I also built my own figuring to save a wad of cash. Its a beauty, all stainless, hold 20 frames, electric variable speed gear motor drive and for a total of less then $200 bucks. I run thirty hives and thought that would be big enough. This past year we decided that my uncapping buddy could only uncap ten frames in the time it ran its extracting cycle. so we just used it half full. Maybe I should by another hot knife and more beer and find another buddy.


----------



## BULLSEYE BILL (Oct 2, 2002)

Buy a honey punch and you won't have to buy another knife or find another buddy.

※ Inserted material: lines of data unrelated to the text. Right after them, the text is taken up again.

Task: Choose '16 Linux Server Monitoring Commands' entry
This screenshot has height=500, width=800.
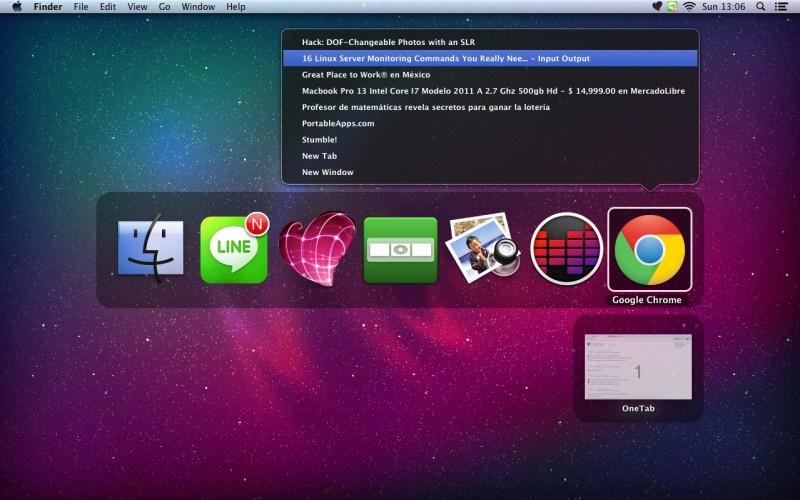Action: point(445,58)
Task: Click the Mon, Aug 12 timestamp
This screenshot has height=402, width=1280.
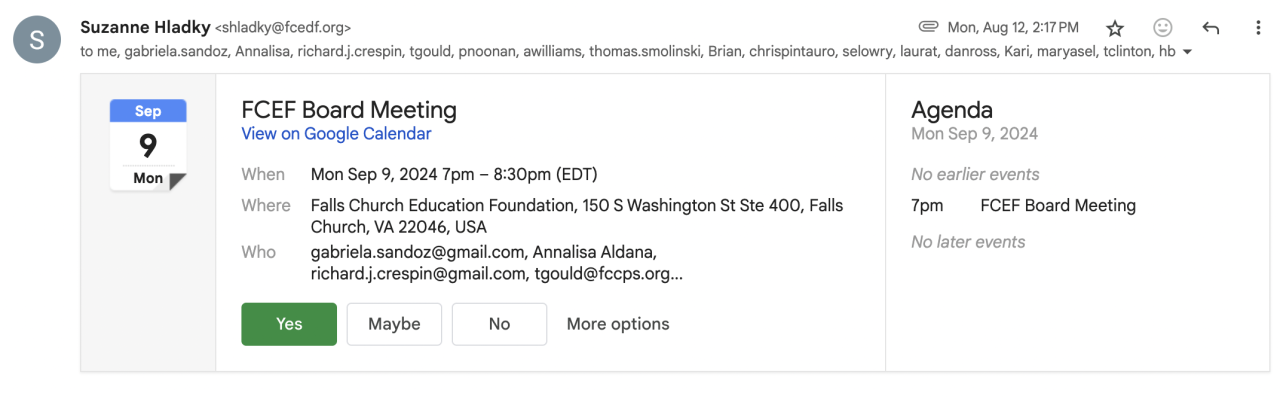Action: point(1013,27)
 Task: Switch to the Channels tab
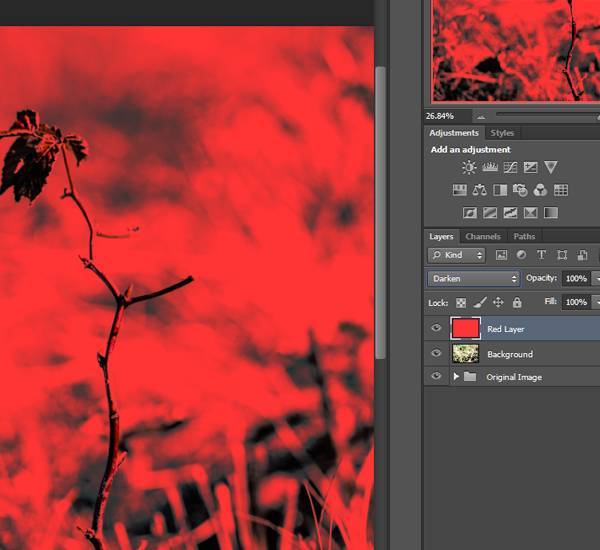(483, 237)
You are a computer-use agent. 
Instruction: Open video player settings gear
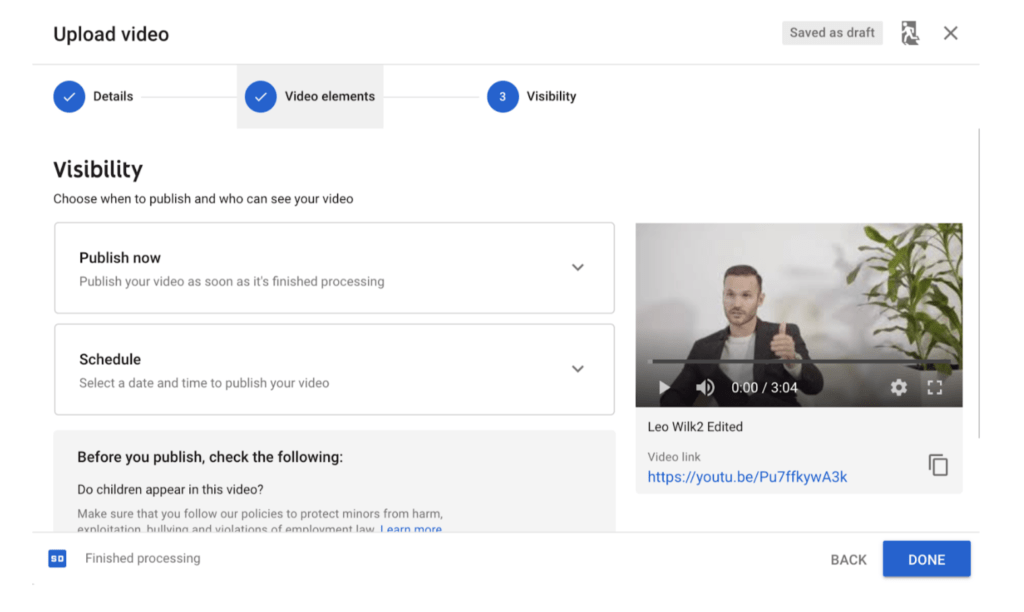898,387
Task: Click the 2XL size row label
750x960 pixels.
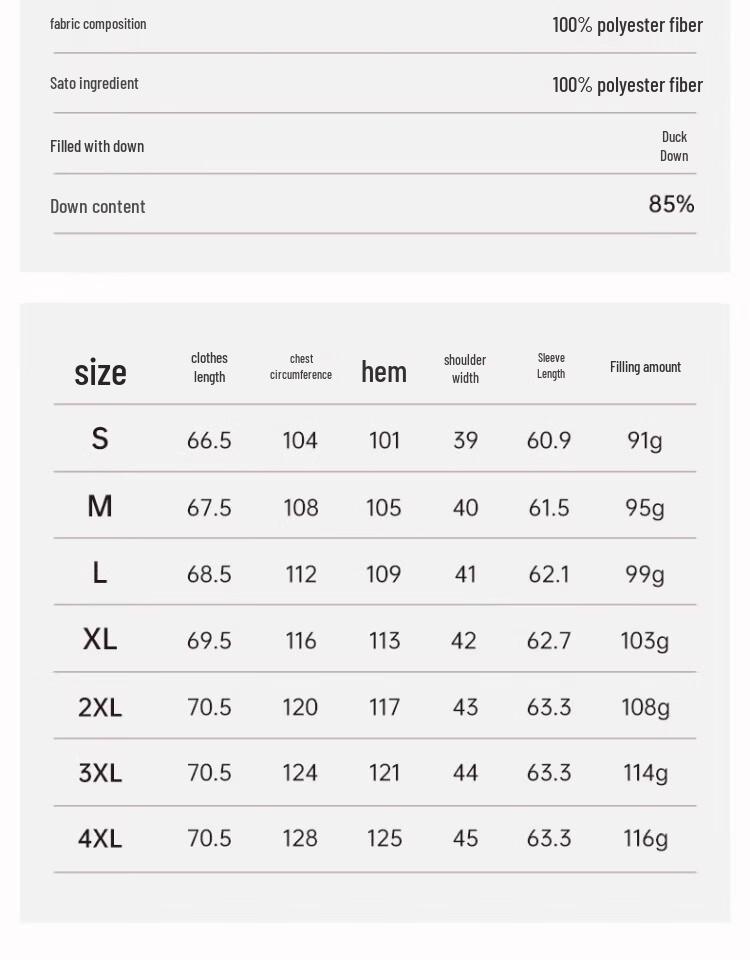Action: (x=100, y=707)
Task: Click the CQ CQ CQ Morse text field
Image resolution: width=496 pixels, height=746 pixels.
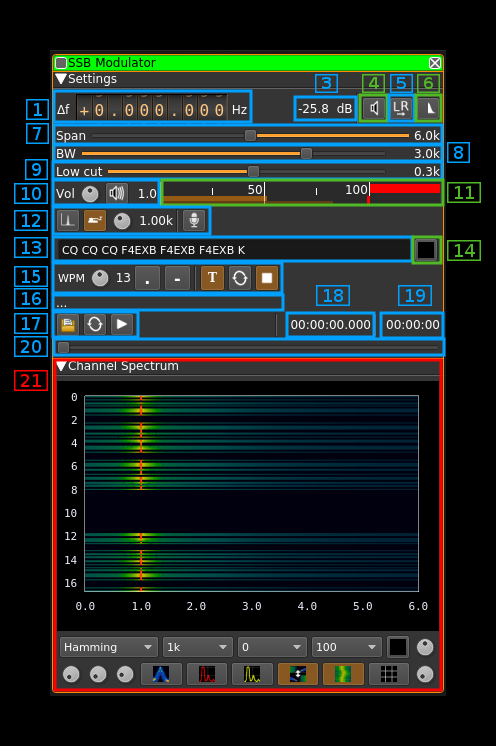Action: click(x=233, y=250)
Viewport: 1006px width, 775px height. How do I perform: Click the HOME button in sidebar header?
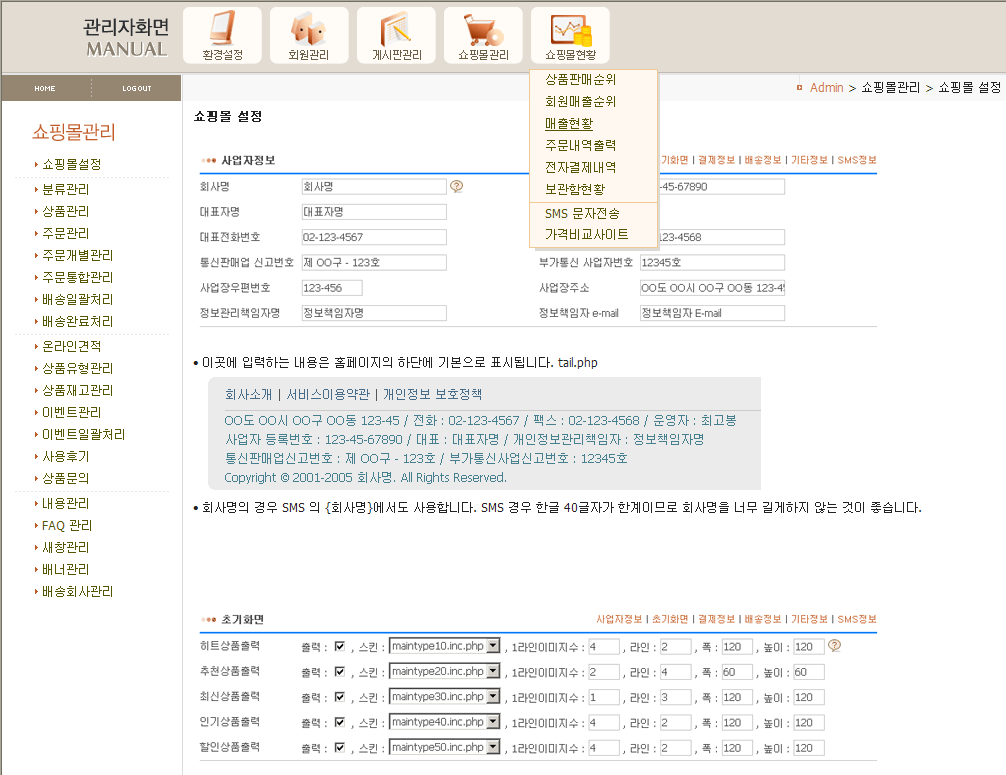tap(45, 88)
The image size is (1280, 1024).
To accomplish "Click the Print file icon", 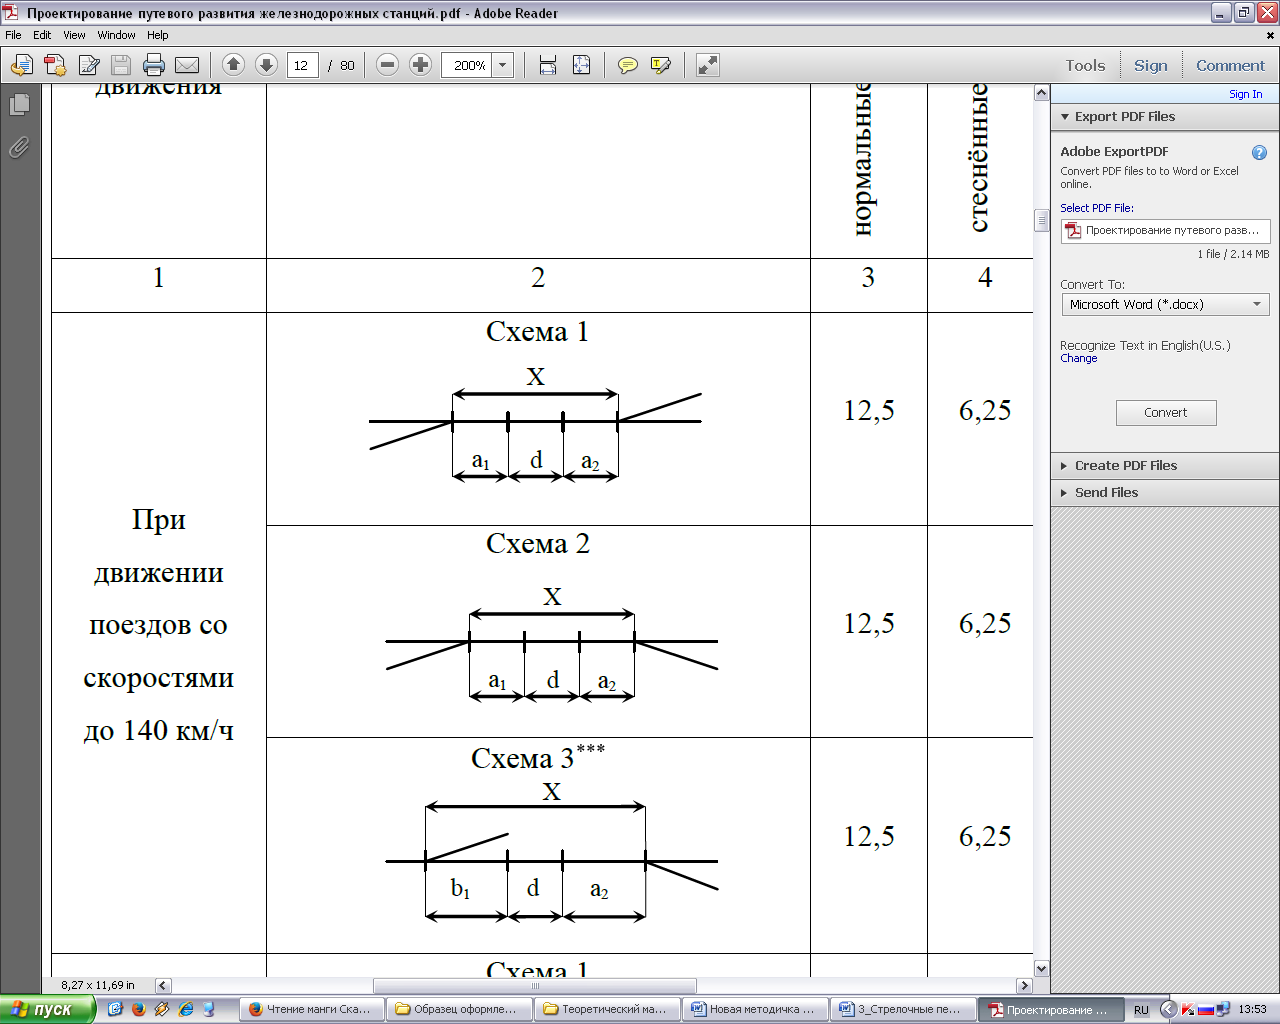I will 153,66.
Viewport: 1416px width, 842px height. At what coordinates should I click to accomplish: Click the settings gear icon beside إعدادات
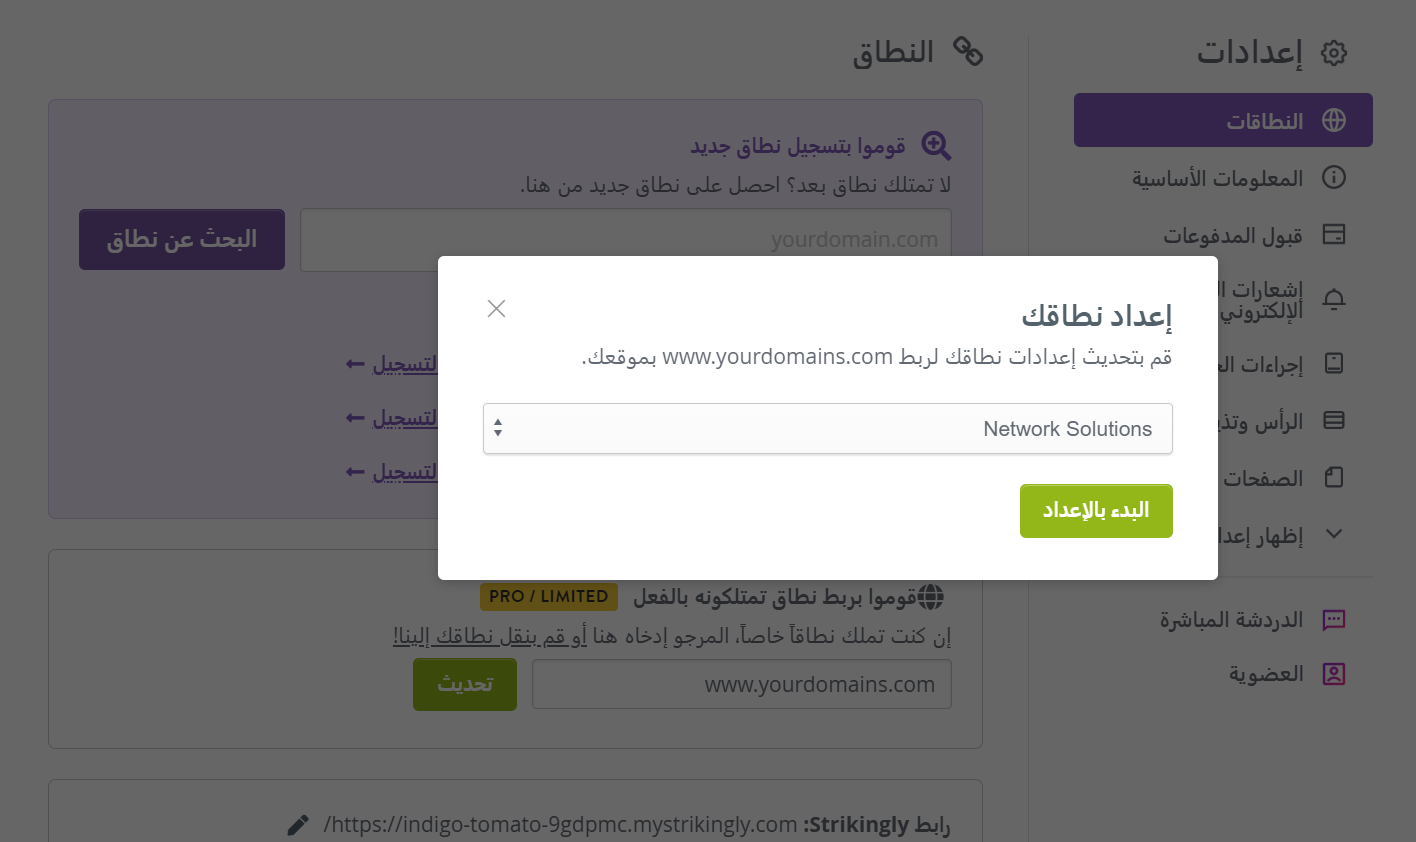point(1334,53)
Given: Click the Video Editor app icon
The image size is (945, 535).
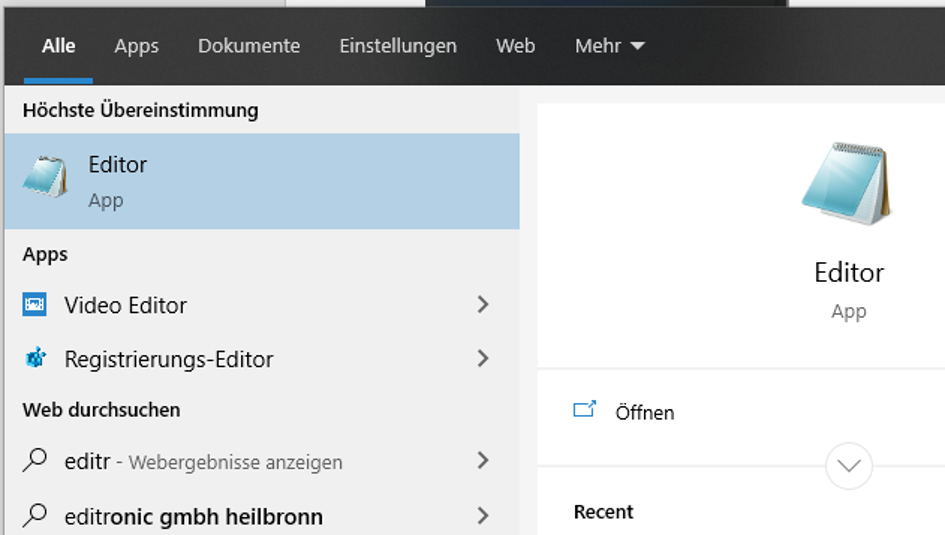Looking at the screenshot, I should pyautogui.click(x=35, y=305).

At half the price you can go twice as fast.

Bill


----------



## nickoli (Sep 25, 2003)

how many rpm should the thing turn at?
thanks


----------



## hollowlog (Jan 22, 2003)

Mine has a max of 325 rpm. I was afraid of breakage at higher speeds but I am thinking of trying 400. Any comments?


----------



## Jon McFadden (Mar 26, 2005)

Hollowlog,
Do you have plans for your extractor?
Jon


----------



## tecumseh (Apr 26, 2005)

Bullseye Bill adds:
Buy a honey punch
tecumseh ask:
exactly what is a honey punch? Is this stump water mixed with a bit of honey?


----------



## BULLSEYE BILL (Oct 2, 2002)

>exactly what is a honey punch? Is this stump water mixed with a bit of honey?

You have to watch your fermentation for best results.  

http://www.plastools.com/honey_punch.htm


----------



## tecumseh (Apr 26, 2005)

Thanks Bill.. that is just way too cool.


----------